Clinical application of metagenomic next-generation sequencing in pulmonary infection for patients with AIDS
10.3760/cma.j.cn112866-20210812-00146
- VernacularTitle:宏基因二代测序技术在艾滋病患者肺部感染中的临床应用
- Author:
Lin JIA
1
;
Ming CHEN
;
Yongfeng WU
;
Caiping GUO
;
Yulin ZHANG
;
Ronghua JIN
;
Yingmin MA
Author Information
1. 首都医科大学附属北京佑安医院感染与免疫医学科,北京 100069
- Keywords:
mNGS;
Diagnostic;
Pulmonary infection;
Immunodeficiency
- From:
Chinese Journal of Experimental and Clinical Virology
2022;36(4):441-447
- CountryChina
- Language:Chinese
-
Abstract:
Objective:Comparing the diagnostic performance of pulmonary infection pathogens between metagenomic next-generation sequencing (mNGS) testing and traditional assay in patients with AIDS to provide references for the diagnosis and treatment of the disease.Methods:From July 2019 to January 2021, the regular clinical assays as well as mNGS testing were performed for patients and those discharged with a diagnosis of AIDS and pulmonary infection were retrospectively reviewed in the department of infectious diseases of Beijing You An Hospital.
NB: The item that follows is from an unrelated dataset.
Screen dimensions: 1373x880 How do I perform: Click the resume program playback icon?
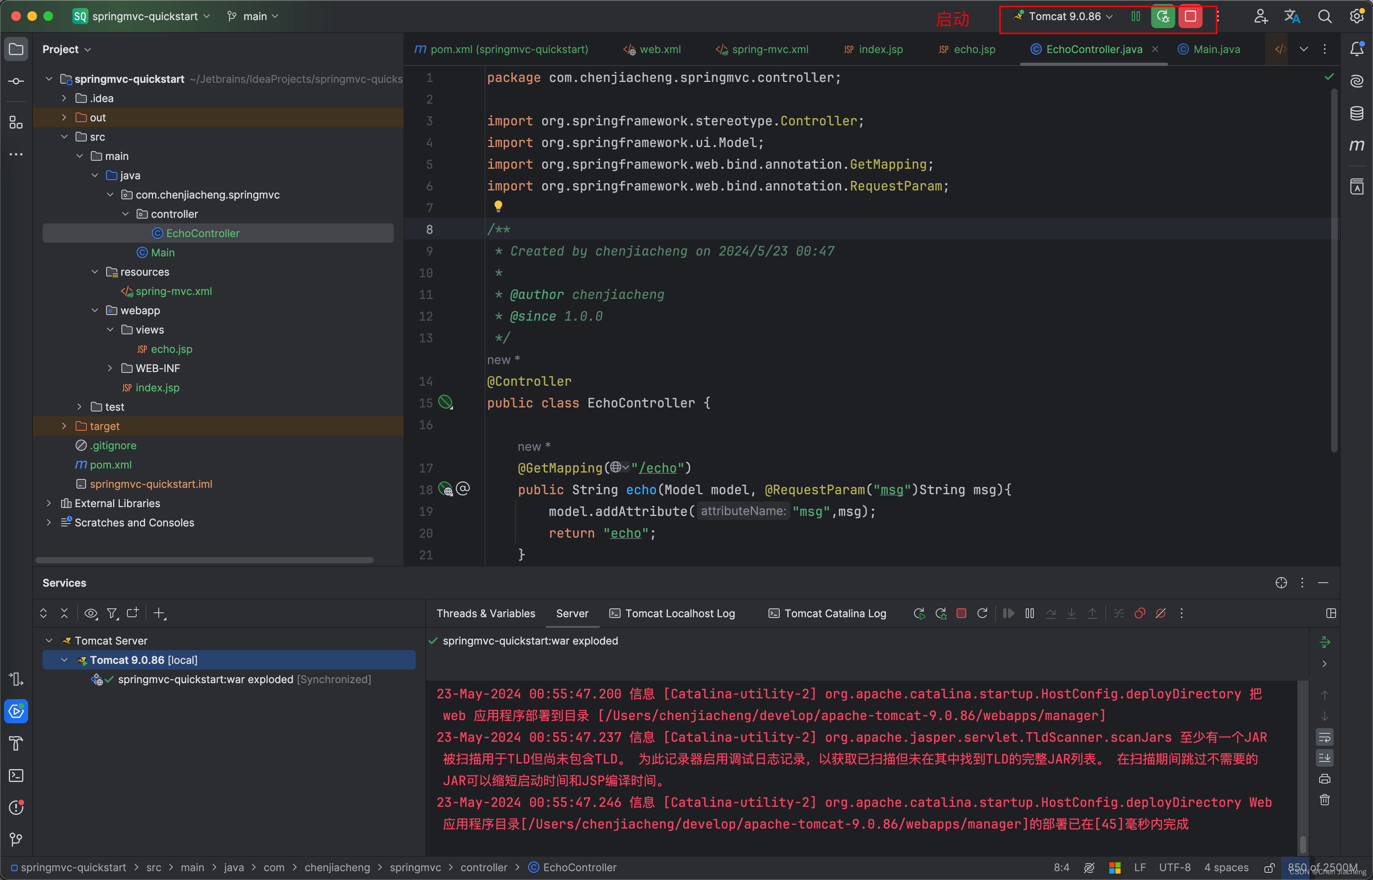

The cases with discharge diagnosis of AIDS for whom mNGS testing was performed on samples from respiratory system were analyzed. Diagnostic performance of pathogens was compared between mNGS testing and traditional etiologyic diagnostic method. Diagnosis concordance analysis and diagnostic comparison study between mNGS and traditional etiology diagnosis method in terms of pathogens were also performed.Results:Fifty-five cases discharged with AIDS and pulmonary infection were enrolled.. For 29 cases for whom mNGS testing was performed on samples from respiratory system, the sensitivity of mNGS for diagnosing infection was higher than that of traditional etiology diagnosis method (89.7% vs. 37.9%, P<0.001) but with poor consistency (Kappa=0.249, P=0.170). A superior positivity rate in mNGS than that in traditional etiology diagnosis method for diagnosing bacterial (90.9% vs. 9.1%, P<0.001) Pneumocystis jirovecii (mNGS only), and nontuberculous mycobacteria (mNGS only). Conclusions:mNGS could yield a higher sensitivity for pulmonary pathogen identification in AIDS patients, especially for bacterial, Pneumocystis jirovecii and nontuberculous mycobacteria compared to traditional etiologic diagnostic method.